Zu Anfang 1632 ward S. nach Köln berufen, um daselbst über Moraltheologie zu lesen. Spee’s Collegienhefte wurden in der Folge das Hauptmaterial, aus dem Busenbaum seine bekannte medulla theologiae moralis herstellte, ein Werk, das die Ehre hatte, von einem Alphonsus de Liguorio commentirt zu werden, ähnlich wie die Sentenzen des Lombarden durch Thomas Aquinas. Ebenso entstand zu Köln das „Güldene Tugendbuch“, eine ascetische Anleitung zur Uebung der s. g. theologischen Tugenden, die mit mancherlei geistlichen Liedern durchflochten ist (Güldenes Tvgend-Bvch, das ist Werck vnnd übung der dreen Göttlichen Tvgenden desz Glaubens, Hoffnung vnd Liebe. Allen Gottliebenden andächtigen, frommen Seelen: vnd sonderlich den Kloster vnd anderen Geistlichen personen sehr nützlich zu gebrauchen. durch den Ehrw. P. Fridericvm Spee, Priester der Gesellschaft Jesv … Cöllen, In verlag Wilhelmi Friessems Buchhändlers in der Franckgasz im Ertz-Engel Gabriel. Im Jahr 1649). Ende 1633 befand sich S. in Trier. Hier besorgte er eine zweite Abschrift der Trutznachtigall. 1635 eroberten die Geistlichen unter Ritberg die von ihrem Landesherrn den Franzosen verrathene Moselstadt. Der Schrecken einer pestartigen Seuche folgte den Gräueln des Krieges. Unermüdet wartete S. an den Erkrankten der Werke leiblicher und geistlicher Barmherzigkeit, bis der Todesengel auch seinem Leben christlicher Liebe ein Ziel steckte. Er starb am 7. August 1635 im Alter von nur 44 Jahren und ward in der Gruft der Jesuitenkirche zu Trier beigesetzt.
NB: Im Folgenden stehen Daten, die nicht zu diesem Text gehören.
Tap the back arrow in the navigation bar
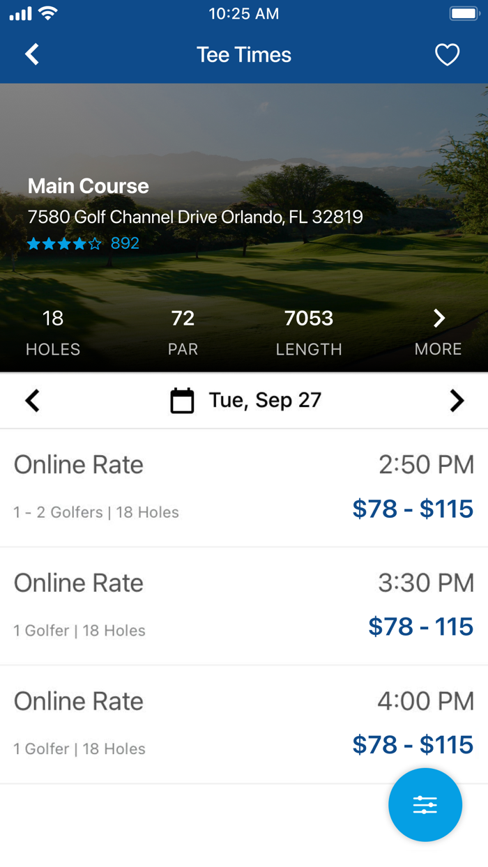[x=31, y=54]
- Wir besitzen keine Lebensbeschreibung von S., die der Bedeutung des Mannes und unseren Ansprüchen an eine Monographie gerecht würde. Am eingehendsten ist noch Diel, Friedrich von Spee, Freiburg i. B. 1872, dem wir zumeist gefolgt sind. Aber auch seine Darstellung ist populärer Natur. Die über S. vorhandene Litteratur ist ausführlich zusammengestellt bei K. Goedeke, Grundriß zur Geschichte der deutschen Dichtung. Zweite Aufl. 3. Bd. S. 193–95, sie weiß fast nur Aufsätze aus Zeitschriften und Programmen zu bieten. Hinzuzufügen wären Cardauns, Friedrich von Spee, Frankfurt a. M. 1882. – Alegambe, Bibl. Soc. Jesu p. 551 – v. Hartzheim, Bibl. Colon. p. 57 – Cordara II l. XIV p. 283, sowie endlich einige neuere Schriften über Hexenwesen und Hexenprocesse, z. B. Diefenbach, der Hexenwahn, Mainz 1886 S. 287 ff.